• _Consignes_:
**a.** Résumez en deux phrases l'extrait sur le rôle du notaire.
**b.** Recopiez mot pour mot l'extrait sur le rôle du notaire, en commençant par « 4296 – Rôle » et en allant jusqu'à « incombe au notaire580. ».

• _Extrait cité_:
4296 – Rôle du notaire. – L’obligation d’information est inhérente au rôle du notaire. Elle renvoie à la notion de devoir de conseil. Ce devoir peut se définir comme étant l’obligation pour le notaire d’informer les parties signataires afin de les aider à contracter en connaissance des problèmes de tous ordres qui peuvent surgir à l’occasion de l’opération projetée. Le formalisme de l’acte authentique oblige à délivrer une multitude d’informations. Le nouvel article 1112-1 du Code civil ne fait que renforcer cette obligation qui incombe au notaire580.

• _Lignes fournies_:
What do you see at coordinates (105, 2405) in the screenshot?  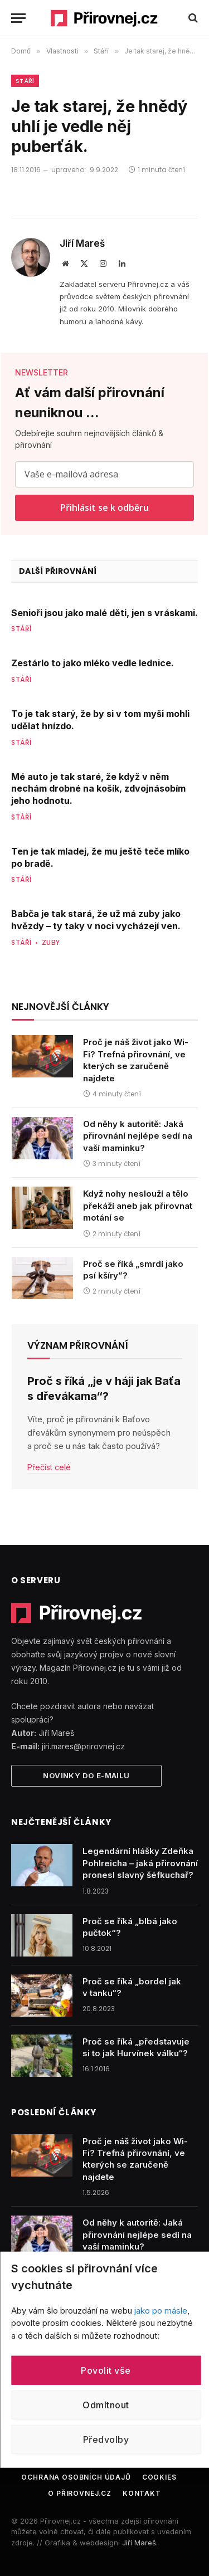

• _Réponses successives_:
**a.** L'obligation d'information fait partie du rôle du notaire et se rattache à son devoir de conseil, qui l'oblige à informer les parties pour qu'elles s'engagent en connaissant les problèmes que peut soulever l'opération prévue. Le formalisme de l'acte authentique impose de donner une multitude d'informations, et le nouvel article 1112-1 du Code civil renforce cette obligation.

**b.**
4296 – Rôle du notaire. – L’obligation d’information est inhérente au rôle du notaire. Elle renvoie à la notion de devoir de conseil. Ce devoir peut se définir comme étant l’obligation pour le notaire d’informer les parties signataires afin de les aider à contracter en connaissance des problèmes de tous ordres qui peuvent surgir à l’occasion de l’opération projetée. Le formalisme de l’acte authentique oblige à délivrer une multitude d’informations. Le nouvel article 1112-1 du Code civil ne fait que renforcer cette obligation qui incombe au notaire580.